Se levantó y miró alrededor para asegurarse de que estaba a salvo. Por un momento deseó haber llevado consigo la espada talismán que su padre le había dado, pero la había dejado en poder de Maya. «No necesitas un arma», se dijo. «No has venido aquí a matar a nadie.» Se movería con cuidado e intentaría no dejarse ver. Quizá encontrara a su padre mientras buscaba la puerta de regreso a su mundo.

Estaba bastante seguro de que había llegado al Primer Dominio. En otras culturas se conocía con los nombres de Hades, el Inframundo, Sheol: el infierno. La historia de Orfeo y Eurídice era un mito griego que se enseñaba en la escuela, pero estaba también la experiencia de un Viajero desarmado que había llegado hasta ese lugar. Era importante no tomar ningún alimento, ni siquiera si te lo ofrecía alguien importante. Y cuando por fin encontrabas el camino de vuelta, nunca debías mirar atrás.

En la confesión de san Columba que su padre había traducido, el santo irlandés describía el infierno como una ciudad con habitantes humanos. Los habitantes del infierno habían hablado a Columba sobre otras ciudades que conocían por rumores o por haberlas visto en la distancia. Gabriel sabía que en ese lugar podía acabar muerto o prisionero, de modo que decidió permanecer cerca del río y alejarse del puente en ruinas. Si se topaba con algún obstáculo o con algo que le pareciera peligroso, daría media vuelta y seguiría por el río hasta su punto de partida.

La pendiente era empinada y resbaladiza; tardó varios minutos en llegar a los restos de un edificio de ladrillo. De su interior surgía una luz parpadeante, y Gabriel se preguntó si todavía estaría ardiendo. Se asomó con cautela a una de las ventanas. En vez de fuego, vio una llama anaranjada que brotaba de lo que parecía una tubería de gas rota.
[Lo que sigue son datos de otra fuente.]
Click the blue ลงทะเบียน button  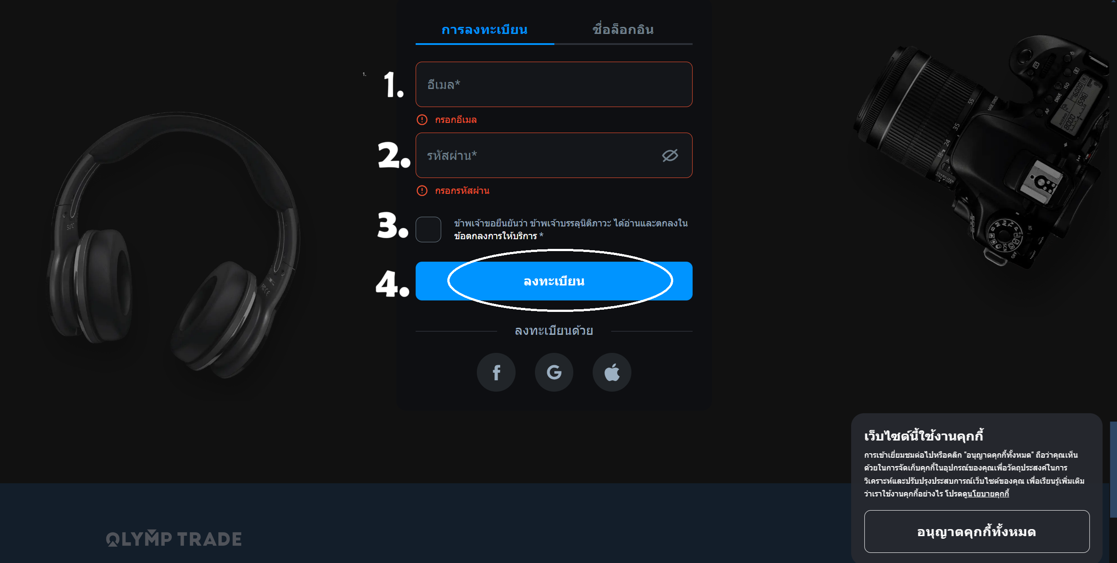[554, 281]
Aquella estancia había sido una cocina, pero el hornillo y el fregadero estaban cubiertos de hollín, y el único mueble que quedaba era una mesa tumbada del revés y con una sola pata.

Oyó pasos y, antes de que pudiera reaccionar, un brazo le rodeó el cuello por detrás y le puso un cuchillo en la garganta.
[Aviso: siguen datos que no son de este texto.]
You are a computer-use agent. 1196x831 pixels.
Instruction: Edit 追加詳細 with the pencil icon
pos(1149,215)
– Deme su comida -susurró un hombre. La voz era jadeante y vacilaba, como si quien hablaba no diera crédito a sus propias palabras-. Deme toda su comida y no morirá.

– De acuerdo -dijo Gabriel al tiempo que empezaba a darse la vuelta.

– ¡No se mueva! ¡No me mire!

– No pretendo mirarlo -contestó Gabriel-. He dejado mi comida en el puente, escondida en un lugar secreto.

– Nadie tiene secretos para mí. -Había algo más de confianza en esa voz-. Lléveme hasta donde está la comida. ¡Deprisa!